07-19-2021 17:07
In August of 2018 a team of researchers from Cascadia Research and Standford University tagged a blue whale with an electrocardiogram (ECG)-depth recorder tag to measure and record heart rates and dive depths. This was to date the first attempt to measure a large whale’s heart rate and the finidings were published on November 25 in the prestigious Proceedings of the National Academy of Sciences. This tag was on and recorded during foraging dives as deep as 184m and as long as 16.5 minutes. Through Cascadia’s long term research on blue whales, this individual was identified through photographs as being CRC ID-2021. 2021 was fist identified in Monterey Bay on 7 September 2003 and has been seen 13 time through 2016. Most of these sightings have been in the Santa Barbara Channel and elsewhere in the S. California Bight. With this sighting information we can clearly state this is a full adult blue whale that is at least 15 years old. One of Cascadia’s collaborators in Mexico reported seeing this whale in 2007 in the Gulf of California and states that is a male. Genetic testing will occur on samples collected during the 2018 encounter will confirm the sex.

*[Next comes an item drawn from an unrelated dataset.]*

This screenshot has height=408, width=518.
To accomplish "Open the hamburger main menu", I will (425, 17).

We recorded a wide range of heart rates from the tag, reaching only several beats per minute during deep foraging dives (bradycardia) and nearly 40 beats per minute at the sea surface (tachycardia) as the whale recovered from its oxygen debt. The latter likely represents maximal heart rate given the measured duration of the heart beat itself, thereby demonstrating the greatest dynamic range in cardiac activity at this scale.

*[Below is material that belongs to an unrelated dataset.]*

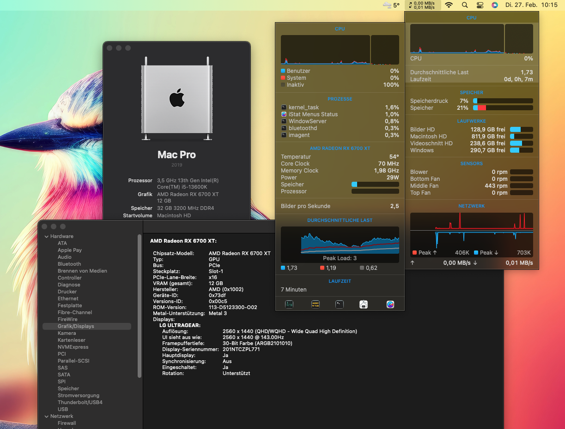565x429 pixels.
Task: Collapse the Netzwerk tree section
Action: tap(46, 416)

This research was funded by Office of Naval Research Grant N000141912455 and a Terman Fellowship from Stanford University; and permitted by National Marine Fisheries Service (NMFS) 16111, National Oceanic and Atmospheric Administration Office of National Marine Sanctuaries Multiple Sanctuary Permit (MULTI)-2017-007-009, and Administrative Panel on Laboratory Animal Care (APLAC) 30123. The custom ECG recorder tag was funded by the John B. McKee Fund (2018) at Scripps Institution of Oceanography.